Chemical weapons used in Iraq by US military, says Italian documentary

Tuesday, November 8, 2005

Map of Fallujah
Map of Fallujah

A documentary aired on November 8 on an Italian state-run satellite channel RAI claims that the United States military used chemical weapons and napalm-like bombs during a bombardment of Fallujah in November 2004. The documentary, entitled Fallujah: The Hidden Massacre, asserts that the US military used white phosphorus on the civilian population during the bombardment, and backs these allegations with interviews with former US soldiers as well as residents of Fallujah.

White phosphorus is a spontaneously flammable chemical used in battlefield illumination or to generate smoke screens. Contact with the substance results in burning and melting of skin and flesh. According to an account of a former US soldier, the phosphorus explodes and forms a plume, killing everyone within a 150 metre radius. The smoke produced by burning phosphorous converts to hot, concentrated phosphoric acid on contact with human skin, eyes, lungs and mucous membranes producing characteristic chemical burns internally and externally. White phosphorus is also a highly toxic substance with an average lethal dose (LD50) of 50 milligrams; lethal intoxication causes a slow death after 5 to 10 days.

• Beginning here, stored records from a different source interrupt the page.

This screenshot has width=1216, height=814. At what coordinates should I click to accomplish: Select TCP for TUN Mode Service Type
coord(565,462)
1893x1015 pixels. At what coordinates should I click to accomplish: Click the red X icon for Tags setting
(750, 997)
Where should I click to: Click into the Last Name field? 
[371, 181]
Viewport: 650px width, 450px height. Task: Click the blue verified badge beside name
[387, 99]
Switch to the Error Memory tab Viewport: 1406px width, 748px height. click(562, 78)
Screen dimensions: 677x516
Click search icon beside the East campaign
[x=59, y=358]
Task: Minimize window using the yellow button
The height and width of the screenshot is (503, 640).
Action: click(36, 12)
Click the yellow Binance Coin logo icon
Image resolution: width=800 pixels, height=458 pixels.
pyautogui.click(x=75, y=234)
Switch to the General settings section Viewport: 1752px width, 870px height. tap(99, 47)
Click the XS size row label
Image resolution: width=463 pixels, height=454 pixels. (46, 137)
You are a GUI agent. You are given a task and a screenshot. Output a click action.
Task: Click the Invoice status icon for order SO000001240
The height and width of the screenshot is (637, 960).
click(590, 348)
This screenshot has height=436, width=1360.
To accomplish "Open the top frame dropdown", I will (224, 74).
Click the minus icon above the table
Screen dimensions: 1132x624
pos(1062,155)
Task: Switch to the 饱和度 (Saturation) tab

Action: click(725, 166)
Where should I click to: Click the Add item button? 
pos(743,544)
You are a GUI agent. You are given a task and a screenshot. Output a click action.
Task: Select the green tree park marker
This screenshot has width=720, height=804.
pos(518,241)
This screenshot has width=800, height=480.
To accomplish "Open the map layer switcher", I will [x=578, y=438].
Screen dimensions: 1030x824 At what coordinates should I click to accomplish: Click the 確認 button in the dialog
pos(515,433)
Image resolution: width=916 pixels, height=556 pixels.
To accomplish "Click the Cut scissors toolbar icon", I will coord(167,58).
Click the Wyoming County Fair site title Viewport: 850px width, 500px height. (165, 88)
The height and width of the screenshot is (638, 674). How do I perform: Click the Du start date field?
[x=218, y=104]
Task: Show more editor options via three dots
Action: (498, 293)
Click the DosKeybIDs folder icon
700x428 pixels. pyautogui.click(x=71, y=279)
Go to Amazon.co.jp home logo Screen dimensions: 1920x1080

White phosphorus bombs are considered incendiary devices, though RAI claims that they are chemical weapons. The US military admits using white phosphorus to illuminate battlefields, but denies having used it as a weapon against civilians. The United States has ratified the Chemical Weapons Convetion (CWC), but has not ratified the "Protocol on Prohibitions or Restrictions on the Use of Incendiary Weapons (Protocol III)" which forbids the use of incendiary weapons against places with concentrations of civilians.

A statement issued by the United States in December 2004 pointed out that phosphorus shells are not outlawed, and that "US forces have used them very sparingly in Fallujah, for illumination purposes." RAI's film, however, alleges that the US has attempted to destroy footage of use of white phosphorus on civilians in Fallujah.

"A rain of fire fell on the city, the people struck by this multi-coloured substance started to burn, we found people dead with strange wounds, the bodies burned but the clothes intact," says Mohamad Tareq, a biologist in Fallujah interviewed for the film. Jeff Englehart, a former US soldier, describes on the documentary: "Burned bodies, burned women, burned children; white phosphorus kills indiscriminately... When it makes contact with skin, then it's absolutely irreversible damage, burning flesh to the bone."

The Pentagon has previously claimed that white phosphorous was only used for illumination purposes in Fallujah: “U.S. forces have used them very sparingly in Fallujah, for illumination purposes. They were fired into the air to illuminate enemy positions at night, not at enemy fighters.” However, the documentary clearly shows two types of munitions being used:

  • LUU-2 Parachute flares for illumination.
  • White phosphorous incendiaries being used to attack a large residental area. This corroborates the eyewitness testimony in the documentary claiming many civilians were killed in their homes by incendiary and caustic materials.

The Pentagon and the U.S. Administration stopped short of denying the claims that white phosporus was used in Fallujah, although U.S. Marine Major Tim Keefe insisted that it was not used to "target" civilians. The use of incendiary weapons against civilians is banned by an additional protocol to the Geneva Conventions that was added in 1980, however the United States did not sign this protocol and it does not directly cover the use of toxic smokes.

The documentary also implies that US troops used Mark 77 incendiary bombs[1] in Fallujah, which contain an upgraded napalm formulation. The main difference to Vietnam-era napalm being the replacement of gasoline with kerosene in the mixture, and it is reported that the mixture contains oxidizing agents, including white phosphorus. The US military does not call MK77 munitions "napalm" bombs. However, the use of MK77 munitions against Iraqi troops in 2003 had a "strikingly similar" effect to napalm as confirmed in August 2003 by the US military representatives Col. Randolph Alles and Col. Michael Daily.